Onigiri (Japanese Rice Balls)


When you’re cooking rice for Japanese recipes, it is essential that you use short grain rice (often labeled “sushi rice” in America). It is very easy to cook in a rice maker but takes a few extra steps when using the stovetop method. Making Japanese rice balls (onigiri) is easy once you get the hang of it. They’re an excellent snack or lunch that is easy to pack up. You can keep them plain or coat the outside with toasted sesame seeds, shichimi togarashi, furikake, or stuff them with umeboshi plum, chicken, tiny meatballs, or other foods.


2 c uncooked short grain rice

2 1/4 c water


1 sheet of nori seaweed cut into 2x1” strips

Optional, seasoning for the outside

It is crucial to wash the rice before cooking it. To do this, pour the rice into a large bowl and pour water over it until it is covered over by a few inches. Use your hands to stir the rice grains, gently scrubbing them between your palms. The water will begin to turn milky white. Drain the water using a sieve and repeat the washing process 4-5 more times until the water is clear. Set the rice up in the strainer to drain for 15-30 minutes.
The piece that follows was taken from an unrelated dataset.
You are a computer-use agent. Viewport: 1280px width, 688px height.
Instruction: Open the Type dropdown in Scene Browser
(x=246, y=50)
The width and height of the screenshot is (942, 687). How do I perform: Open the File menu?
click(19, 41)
At this point, you can cook the rice in a rice cooker using the manufacturer's instructions. If you’re using the stovetop method, be sure to select a thick bottomed pot with a tight fitting lid. Put the rice in the pot and add the 2 1/4 cups of water. Let it soak for 15-30 minutes. Bring the water to a boil, then put on the lid. Cook for 1 minute, then reduce the heat to medium and cook for 4-5 minutes, until you can see the surface of the rice. Reduce to low and cook for 10 minutes, until the water is entirely absorbed. Turn the heat up to high for a few seconds to get rid of the excess moisture. Remove from heat and drape a clean cloth over the pot and let sit for 10-15 minutes.
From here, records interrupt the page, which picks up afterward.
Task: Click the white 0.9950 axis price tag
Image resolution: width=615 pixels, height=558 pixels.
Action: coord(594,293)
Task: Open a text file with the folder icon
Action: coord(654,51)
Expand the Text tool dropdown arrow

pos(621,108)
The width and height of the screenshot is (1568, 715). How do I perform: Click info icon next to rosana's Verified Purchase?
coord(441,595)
To make onigiri, put the hot rice into a large mixing bowl and stir with a rice paddle, or a large wooden spoon, gently, allowing the air to cool the rice somewhat. However, you still want the rice to be hot when you form the onigiri, or it will not stick together. Set up a bowl with cold water next to you and have a salt shaker ready. If you’re coating with seasoning, have a bowl of that available too.

Wet your hands in the cold water and shake salt onto them. you want your hands wet so that the hot rice doesn't stick to them. Scoop up about 3/4 of a cup of rice into your hands. It will be hot. If you’re sensitive to heat, you can wear rubber gloves. Form the rice into a ball using your hands. Tightly squeeze it to make sure the rice will stay together. The most common shape for onigiri is a triangle. You can use your hands to shape it this way while you are forming the onigiri. Take the strip of nori and place it on the base of the rice ball, making an easy place for you to hold it while eating. If you are coating with seasoning, dip the onigiri now, while still slightly damp.

Make onigiri in the morning and pack after they’ve had a chance to cool down. Do not refrigerate them, as it will dry out the rice and rob it of flavor.